На деле в представления о «немецком социализме» вплеталось множество теоретических, политических и общественных традиций: понятие «замкнутого торгового государства» Фихте, идеи «национальной системы политической экономии» Фридриха Листа, концепция социального государства Бисмарка, корпоративизм «христианского социалиста» Штёккера и продолжение его разработки единомышленниками Фридриха Наумана из «Национально-социального союза», традиции «научного социализма» со времен Маркса и Энгельса, идеи государственной экономики «катедер-соииалистов» типа Люйо (Людвига Йозефа) Брентано и обновленные в ходе войны требования социализации, звучавшие со стороны немецкой социал-демократии. Сюда добавились идеи организованного капитализма, высказанные Вальтером Ратенау в его довоенных работах и теперь, в период его деятельности на руководящих постах, претворенные в систему военного хозяйства.
В остальном Германский рейх действительно выпал из мирового порядка и мировой экономики, определявшихся западными державами. «После поражения на Марне необходимо было задействовать промышленную мобилизацию на необозримый период ведения войны… То, что поначалу мыслилось как экстренная мера на переходный период, с начала 1915 г. приобрело всеобщий масштаб». И в ходе строительства организованной военной экономики промышленные рабочие могли «утверждать свое место в системе распределения… частично даже расширять его, поскольку обеспечение рабочей силой стало теперь главным узким местом в сфере производства вооружения»{145}.

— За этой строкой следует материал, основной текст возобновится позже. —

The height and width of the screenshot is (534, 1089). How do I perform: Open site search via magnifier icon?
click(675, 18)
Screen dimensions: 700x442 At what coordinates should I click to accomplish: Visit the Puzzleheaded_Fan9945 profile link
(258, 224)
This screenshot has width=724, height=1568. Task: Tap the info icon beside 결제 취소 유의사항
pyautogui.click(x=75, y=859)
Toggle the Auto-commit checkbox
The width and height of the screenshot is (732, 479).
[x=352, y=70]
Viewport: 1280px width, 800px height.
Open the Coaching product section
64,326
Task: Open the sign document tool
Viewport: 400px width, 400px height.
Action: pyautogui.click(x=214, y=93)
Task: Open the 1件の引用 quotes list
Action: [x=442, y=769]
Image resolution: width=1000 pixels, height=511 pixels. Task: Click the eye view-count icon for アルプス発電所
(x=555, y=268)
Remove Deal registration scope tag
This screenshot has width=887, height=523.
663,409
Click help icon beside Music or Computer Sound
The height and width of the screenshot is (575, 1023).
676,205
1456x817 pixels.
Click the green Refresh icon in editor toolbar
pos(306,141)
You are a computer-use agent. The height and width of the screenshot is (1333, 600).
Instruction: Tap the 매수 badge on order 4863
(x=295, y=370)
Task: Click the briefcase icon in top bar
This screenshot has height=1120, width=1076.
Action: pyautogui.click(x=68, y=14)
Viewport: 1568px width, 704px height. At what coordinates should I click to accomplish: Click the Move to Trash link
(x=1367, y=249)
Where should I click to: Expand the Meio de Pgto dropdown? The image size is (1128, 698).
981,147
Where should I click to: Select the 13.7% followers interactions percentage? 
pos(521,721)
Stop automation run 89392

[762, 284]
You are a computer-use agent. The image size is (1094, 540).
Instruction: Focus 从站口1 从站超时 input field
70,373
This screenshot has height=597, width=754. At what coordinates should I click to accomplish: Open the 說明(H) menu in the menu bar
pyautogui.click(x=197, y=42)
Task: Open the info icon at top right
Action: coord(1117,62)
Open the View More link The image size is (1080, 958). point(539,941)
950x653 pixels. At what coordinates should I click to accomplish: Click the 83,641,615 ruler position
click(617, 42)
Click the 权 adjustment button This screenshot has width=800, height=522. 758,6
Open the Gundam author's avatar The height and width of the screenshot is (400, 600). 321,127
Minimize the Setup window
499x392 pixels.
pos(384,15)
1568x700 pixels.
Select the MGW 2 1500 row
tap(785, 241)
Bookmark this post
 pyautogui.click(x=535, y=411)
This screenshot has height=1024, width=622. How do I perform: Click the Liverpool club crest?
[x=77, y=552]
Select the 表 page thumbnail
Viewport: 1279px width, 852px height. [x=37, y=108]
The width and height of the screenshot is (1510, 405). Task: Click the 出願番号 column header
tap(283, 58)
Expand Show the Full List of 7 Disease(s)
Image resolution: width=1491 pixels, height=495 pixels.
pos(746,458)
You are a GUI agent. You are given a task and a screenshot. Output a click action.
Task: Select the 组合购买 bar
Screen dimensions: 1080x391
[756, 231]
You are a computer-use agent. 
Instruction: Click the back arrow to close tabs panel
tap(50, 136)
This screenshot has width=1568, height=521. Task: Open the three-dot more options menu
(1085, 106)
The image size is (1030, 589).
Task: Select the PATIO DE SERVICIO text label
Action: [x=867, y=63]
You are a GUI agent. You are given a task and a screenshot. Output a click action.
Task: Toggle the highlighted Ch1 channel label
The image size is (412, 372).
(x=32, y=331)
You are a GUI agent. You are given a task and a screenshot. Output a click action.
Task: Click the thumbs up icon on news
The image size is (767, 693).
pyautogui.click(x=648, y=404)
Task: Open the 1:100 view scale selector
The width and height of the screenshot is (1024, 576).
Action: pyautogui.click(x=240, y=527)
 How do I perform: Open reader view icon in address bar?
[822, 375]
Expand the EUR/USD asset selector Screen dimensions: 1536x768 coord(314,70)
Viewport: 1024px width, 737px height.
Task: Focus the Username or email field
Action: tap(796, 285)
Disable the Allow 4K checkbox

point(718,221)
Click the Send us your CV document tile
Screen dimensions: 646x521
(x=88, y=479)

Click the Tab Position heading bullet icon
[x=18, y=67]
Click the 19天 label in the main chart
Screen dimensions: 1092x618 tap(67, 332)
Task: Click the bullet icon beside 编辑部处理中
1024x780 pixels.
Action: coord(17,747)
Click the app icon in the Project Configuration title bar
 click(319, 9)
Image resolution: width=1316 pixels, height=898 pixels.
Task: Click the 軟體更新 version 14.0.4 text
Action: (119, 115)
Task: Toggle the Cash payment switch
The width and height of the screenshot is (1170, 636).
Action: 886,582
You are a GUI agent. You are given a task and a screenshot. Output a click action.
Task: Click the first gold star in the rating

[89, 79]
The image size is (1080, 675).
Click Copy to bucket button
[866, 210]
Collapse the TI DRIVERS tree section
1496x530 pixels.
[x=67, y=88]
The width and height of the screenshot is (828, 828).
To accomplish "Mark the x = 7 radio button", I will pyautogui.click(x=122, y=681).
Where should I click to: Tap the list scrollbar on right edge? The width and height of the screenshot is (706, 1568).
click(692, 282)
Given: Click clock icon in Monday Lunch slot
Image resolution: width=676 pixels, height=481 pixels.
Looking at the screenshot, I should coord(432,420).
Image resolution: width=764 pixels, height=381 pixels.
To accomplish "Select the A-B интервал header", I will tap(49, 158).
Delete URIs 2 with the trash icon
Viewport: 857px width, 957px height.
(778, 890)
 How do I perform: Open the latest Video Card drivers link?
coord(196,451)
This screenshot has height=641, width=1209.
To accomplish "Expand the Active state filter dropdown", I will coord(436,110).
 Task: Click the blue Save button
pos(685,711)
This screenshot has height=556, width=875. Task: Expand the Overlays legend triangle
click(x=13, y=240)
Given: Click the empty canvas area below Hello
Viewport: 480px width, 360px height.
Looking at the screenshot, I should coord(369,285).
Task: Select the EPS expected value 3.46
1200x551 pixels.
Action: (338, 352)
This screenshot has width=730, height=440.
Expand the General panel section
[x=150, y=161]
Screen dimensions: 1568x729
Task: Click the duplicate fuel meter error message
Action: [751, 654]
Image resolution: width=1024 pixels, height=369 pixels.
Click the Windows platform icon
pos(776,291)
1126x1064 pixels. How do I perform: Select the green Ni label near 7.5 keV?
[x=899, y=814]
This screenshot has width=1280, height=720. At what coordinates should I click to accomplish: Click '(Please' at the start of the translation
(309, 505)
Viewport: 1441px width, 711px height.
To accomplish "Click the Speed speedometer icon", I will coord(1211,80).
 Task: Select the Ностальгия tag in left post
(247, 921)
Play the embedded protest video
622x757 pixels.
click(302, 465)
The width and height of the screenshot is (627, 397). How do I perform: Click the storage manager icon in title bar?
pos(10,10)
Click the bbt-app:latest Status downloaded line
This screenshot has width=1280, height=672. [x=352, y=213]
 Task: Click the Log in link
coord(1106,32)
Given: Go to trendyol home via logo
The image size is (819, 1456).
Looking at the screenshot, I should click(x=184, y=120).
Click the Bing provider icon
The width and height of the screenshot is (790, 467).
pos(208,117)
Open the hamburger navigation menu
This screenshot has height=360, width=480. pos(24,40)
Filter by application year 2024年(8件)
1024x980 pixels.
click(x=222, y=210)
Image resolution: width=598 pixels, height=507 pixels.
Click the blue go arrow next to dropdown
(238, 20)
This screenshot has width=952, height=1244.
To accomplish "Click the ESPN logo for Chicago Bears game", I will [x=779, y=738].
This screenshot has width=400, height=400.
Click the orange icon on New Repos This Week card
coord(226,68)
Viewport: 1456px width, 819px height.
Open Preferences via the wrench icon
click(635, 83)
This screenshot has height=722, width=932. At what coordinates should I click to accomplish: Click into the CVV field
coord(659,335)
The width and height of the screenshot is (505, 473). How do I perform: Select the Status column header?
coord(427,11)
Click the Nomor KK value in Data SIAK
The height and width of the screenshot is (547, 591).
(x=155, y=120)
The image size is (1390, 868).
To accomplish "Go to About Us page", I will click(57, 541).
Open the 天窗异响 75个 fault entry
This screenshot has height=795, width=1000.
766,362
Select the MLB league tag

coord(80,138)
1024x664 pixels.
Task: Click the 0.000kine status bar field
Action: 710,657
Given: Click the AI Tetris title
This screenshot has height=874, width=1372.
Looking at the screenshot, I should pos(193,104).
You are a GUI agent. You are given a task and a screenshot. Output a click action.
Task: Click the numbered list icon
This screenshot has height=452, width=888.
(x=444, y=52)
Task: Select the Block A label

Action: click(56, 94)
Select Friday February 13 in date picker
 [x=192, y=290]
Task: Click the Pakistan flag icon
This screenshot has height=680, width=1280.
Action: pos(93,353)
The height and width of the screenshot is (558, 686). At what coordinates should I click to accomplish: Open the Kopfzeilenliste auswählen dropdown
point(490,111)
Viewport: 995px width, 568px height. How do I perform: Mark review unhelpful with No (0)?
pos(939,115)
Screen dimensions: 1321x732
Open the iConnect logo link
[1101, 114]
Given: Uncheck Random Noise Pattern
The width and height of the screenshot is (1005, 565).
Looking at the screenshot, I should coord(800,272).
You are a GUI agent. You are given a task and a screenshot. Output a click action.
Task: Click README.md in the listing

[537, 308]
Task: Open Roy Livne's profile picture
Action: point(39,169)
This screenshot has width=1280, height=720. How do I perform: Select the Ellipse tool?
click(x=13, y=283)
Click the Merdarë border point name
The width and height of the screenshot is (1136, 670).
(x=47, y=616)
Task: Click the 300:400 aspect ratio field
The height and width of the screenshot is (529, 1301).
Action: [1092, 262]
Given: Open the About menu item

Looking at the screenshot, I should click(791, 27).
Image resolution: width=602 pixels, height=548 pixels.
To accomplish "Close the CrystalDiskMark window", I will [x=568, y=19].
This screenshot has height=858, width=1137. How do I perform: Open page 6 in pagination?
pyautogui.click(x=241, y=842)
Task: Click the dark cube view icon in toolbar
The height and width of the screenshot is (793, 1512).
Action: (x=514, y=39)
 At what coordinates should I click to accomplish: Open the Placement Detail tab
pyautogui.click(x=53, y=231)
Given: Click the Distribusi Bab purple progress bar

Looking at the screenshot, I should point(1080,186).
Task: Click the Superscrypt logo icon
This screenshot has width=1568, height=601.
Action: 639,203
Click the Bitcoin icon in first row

Благодаря организованному Вальтером Ратенау «отделу военных сырьевых материалов» (KRA), который за один год превратился в самостоятельный департамент с широкими полномочиями и дозрел до уровня «военных обществ», ведущих дела с привлечением собственного капитала, Германскому рейху удалось существенно ослабить последствия союзнической блокады; однако это касалось лишь военной сферы и не затрагивало снабжение гражданского населения. Пресса союзников перед лицом военных успехов Германии даже создавала преувеличенные представления о масштабах действия «системы Ратенау». Так, в октябре 1915 г. одна американская газета назвала организацию военной экономики, осуществленную Ратенау, «одной из величайших идей современной эпохи» и высказала опасение, что благодаря этой организации Германский рейх после войны станет экономической сверхдержавой{146}. Часто говорилось о влиянии этой модели на Ленина и его концепцию форсированного прямого перехода от государственно организованного «военного капитализма» к «военному коммунизму». Доля истины в этом есть, несмотря на то что Ленин иронически отмежевывался от позднейших претензий Ратенау на авторство[29].
29
Большевистские организаторы экономики, прежде всего первого призыва — такие, как Ларин и Милютин, но также и Бухарин, неоднократно явно ссылались на идеи Ратенау. См.: Carr E. H. The Bolshevik Revolution, 1917-1923. London, 1976. Bd. (I. P. 359; Kruse W. Kriegswirtschaft und Gesellschaftsvision. Walther Rathenau und die Organisierung des Kapitaiismus // Walther Rathenau, 1867-1922. Die Extreme beruhren sich / hg. H. Wilderotter. Berlin, 1993. S. 160; MichalkaW. Kriegsrohstofibewirtschaftung, Walther Rathenau und die «kommende Wirtschaft» // Der Erste Weltkrieg. S. 485-505.